What is needed: Copy all of the following data word for word, from the first line through the last.

Entries provided:
+ + + +
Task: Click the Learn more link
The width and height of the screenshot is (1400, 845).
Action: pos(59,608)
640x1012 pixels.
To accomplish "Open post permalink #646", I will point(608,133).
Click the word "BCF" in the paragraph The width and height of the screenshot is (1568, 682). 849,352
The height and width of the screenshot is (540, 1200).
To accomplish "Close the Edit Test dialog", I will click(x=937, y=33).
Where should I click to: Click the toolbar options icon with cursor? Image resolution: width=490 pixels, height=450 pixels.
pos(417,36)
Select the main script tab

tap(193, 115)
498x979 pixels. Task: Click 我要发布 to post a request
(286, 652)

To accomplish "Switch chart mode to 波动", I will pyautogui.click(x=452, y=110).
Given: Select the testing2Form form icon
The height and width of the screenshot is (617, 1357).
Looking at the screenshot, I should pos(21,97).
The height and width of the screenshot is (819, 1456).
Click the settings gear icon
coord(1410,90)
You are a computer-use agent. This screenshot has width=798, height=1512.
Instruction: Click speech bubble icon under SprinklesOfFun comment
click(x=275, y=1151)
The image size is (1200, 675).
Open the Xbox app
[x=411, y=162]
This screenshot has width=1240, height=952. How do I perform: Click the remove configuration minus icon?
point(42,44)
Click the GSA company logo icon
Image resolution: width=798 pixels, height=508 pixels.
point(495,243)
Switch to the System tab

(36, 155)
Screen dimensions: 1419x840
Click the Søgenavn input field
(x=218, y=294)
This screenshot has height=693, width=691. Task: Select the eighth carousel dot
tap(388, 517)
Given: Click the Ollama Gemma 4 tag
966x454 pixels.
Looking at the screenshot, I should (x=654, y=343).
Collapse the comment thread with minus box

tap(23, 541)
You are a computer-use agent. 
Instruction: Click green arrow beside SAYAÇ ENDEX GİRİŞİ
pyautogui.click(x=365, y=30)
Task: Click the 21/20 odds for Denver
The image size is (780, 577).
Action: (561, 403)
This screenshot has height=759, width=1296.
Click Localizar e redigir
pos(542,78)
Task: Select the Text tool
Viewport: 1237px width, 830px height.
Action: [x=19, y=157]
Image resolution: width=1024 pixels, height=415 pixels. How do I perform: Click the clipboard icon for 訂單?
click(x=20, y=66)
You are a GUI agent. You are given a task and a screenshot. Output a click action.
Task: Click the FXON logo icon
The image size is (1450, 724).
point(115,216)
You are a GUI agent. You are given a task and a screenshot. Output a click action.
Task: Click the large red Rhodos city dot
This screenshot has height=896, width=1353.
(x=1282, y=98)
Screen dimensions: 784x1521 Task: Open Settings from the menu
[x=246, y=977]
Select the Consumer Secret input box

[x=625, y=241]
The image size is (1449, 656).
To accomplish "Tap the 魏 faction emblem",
+ + + +
Response to this task:
Task: Click the Learn more link
The width and height of the screenshot is (1400, 845).
Action: pos(59,608)
640x1012 pixels.
To accomplish "Open post permalink #646", I will point(608,133).
Click the word "BCF" in the paragraph The width and height of the screenshot is (1568, 682). 849,352
The height and width of the screenshot is (540, 1200).
To accomplish "Close the Edit Test dialog", I will click(x=937, y=33).
Where should I click to: Click the toolbar options icon with cursor? Image resolution: width=490 pixels, height=450 pixels.
pos(417,36)
Select the main script tab

tap(193, 115)
498x979 pixels. Task: Click 我要发布 to post a request
(286, 652)

To accomplish "Switch chart mode to 波动", I will pyautogui.click(x=452, y=110).
Given: Select the testing2Form form icon
The height and width of the screenshot is (617, 1357).
Looking at the screenshot, I should pos(21,97).
The height and width of the screenshot is (819, 1456).
Click the settings gear icon
coord(1410,90)
You are a computer-use agent. This screenshot has width=798, height=1512.
Instruction: Click speech bubble icon under SprinklesOfFun comment
click(x=275, y=1151)
The image size is (1200, 675).
Open the Xbox app
[x=411, y=162]
This screenshot has width=1240, height=952. How do I perform: Click the remove configuration minus icon?
point(42,44)
Click the GSA company logo icon
Image resolution: width=798 pixels, height=508 pixels.
point(495,243)
Switch to the System tab

(36, 155)
Screen dimensions: 1419x840
Click the Søgenavn input field
(x=218, y=294)
This screenshot has height=693, width=691. Task: Select the eighth carousel dot
tap(388, 517)
Given: Click the Ollama Gemma 4 tag
966x454 pixels.
Looking at the screenshot, I should (x=654, y=343).
Collapse the comment thread with minus box

tap(23, 541)
You are a computer-use agent. 
Instruction: Click green arrow beside SAYAÇ ENDEX GİRİŞİ
pyautogui.click(x=365, y=30)
Task: Click the 21/20 odds for Denver
The image size is (780, 577).
Action: (561, 403)
This screenshot has height=759, width=1296.
Click Localizar e redigir
pos(542,78)
Task: Select the Text tool
Viewport: 1237px width, 830px height.
Action: [x=19, y=157]
Image resolution: width=1024 pixels, height=415 pixels. How do I perform: Click the clipboard icon for 訂單?
click(x=20, y=66)
You are a GUI agent. You are given a task and a screenshot. Output a click action.
Task: Click the FXON logo icon
The image size is (1450, 724).
point(115,216)
You are a GUI agent. You are given a task and a screenshot. Output a click action.
Task: Click the large red Rhodos city dot
This screenshot has height=896, width=1353.
(x=1282, y=98)
Screen dimensions: 784x1521 Task: Open Settings from the menu
[x=246, y=977]
Select the Consumer Secret input box

[x=625, y=241]
The image size is (1449, 656).
To accomplish "Tap the 魏 faction emblem",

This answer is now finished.